Recently, I read, again, about the life of the Mongol chieftain Genghis Khan. Although I was appalled at the bloodshed and carnage he unleashed upon the world, I was equally struck by the extent to which he enabled the Renaissance in western Europe. By controlling and making safe passage between Europe and Asia, the great Khan, wittingly or not, sparked a flow and exchange of information and ideas that helped Europe to restore and revive itself in the latter centuries of the Middle Ages. Were it not for the Khan's decimating conquests, his storied ability to level entire civilizations in the course of a day, the vast stretches of land between Europe and Asia would have remained impassable for many more centuries. Europe would not have encountered and learned from the cultures of the Orient nearly as soon as it had and would not have thought to engage in exploration across the Atlantic when it did. The world would have been a very different place.

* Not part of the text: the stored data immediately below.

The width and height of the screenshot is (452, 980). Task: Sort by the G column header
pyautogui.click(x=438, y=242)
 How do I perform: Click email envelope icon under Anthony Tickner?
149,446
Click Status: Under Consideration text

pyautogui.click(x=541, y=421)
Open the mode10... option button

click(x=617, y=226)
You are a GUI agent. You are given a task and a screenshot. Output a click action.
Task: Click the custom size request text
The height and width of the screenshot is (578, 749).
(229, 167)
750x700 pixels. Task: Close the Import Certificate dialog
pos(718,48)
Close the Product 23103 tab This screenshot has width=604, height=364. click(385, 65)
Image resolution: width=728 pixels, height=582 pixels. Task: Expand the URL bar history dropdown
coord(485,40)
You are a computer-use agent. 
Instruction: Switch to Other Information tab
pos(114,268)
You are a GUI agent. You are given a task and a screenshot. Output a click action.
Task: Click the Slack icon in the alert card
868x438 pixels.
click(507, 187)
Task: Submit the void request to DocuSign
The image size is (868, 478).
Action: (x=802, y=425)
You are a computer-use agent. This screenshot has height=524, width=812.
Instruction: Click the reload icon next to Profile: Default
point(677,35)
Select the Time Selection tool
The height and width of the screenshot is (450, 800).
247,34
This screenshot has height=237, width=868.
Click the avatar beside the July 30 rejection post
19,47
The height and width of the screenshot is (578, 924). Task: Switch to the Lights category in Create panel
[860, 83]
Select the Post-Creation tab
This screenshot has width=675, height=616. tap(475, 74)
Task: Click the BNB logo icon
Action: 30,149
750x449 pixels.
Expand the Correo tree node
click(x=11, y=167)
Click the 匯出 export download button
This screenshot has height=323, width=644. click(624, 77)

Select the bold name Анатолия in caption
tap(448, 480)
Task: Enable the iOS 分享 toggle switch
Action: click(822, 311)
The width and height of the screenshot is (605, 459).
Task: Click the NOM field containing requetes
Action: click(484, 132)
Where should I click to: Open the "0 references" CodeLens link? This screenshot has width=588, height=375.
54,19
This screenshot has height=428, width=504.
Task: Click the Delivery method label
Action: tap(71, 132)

How ironic it is, then, that one of history's most violent individuals laid the groundwork for the birth of one of history's most brilliant eras. We human beings try so hard to grasp what time and events mean and where everything is going, but our context and purview are so very small. We rarely know how our actions will affect the generations that follow us. Moreover, we rarely know when or how what we consider despicable turns out to enable something grander than we can imagine.
But the life of finitude is like that. We never know. What we do know, however, is that reasons only exist when life itself has one.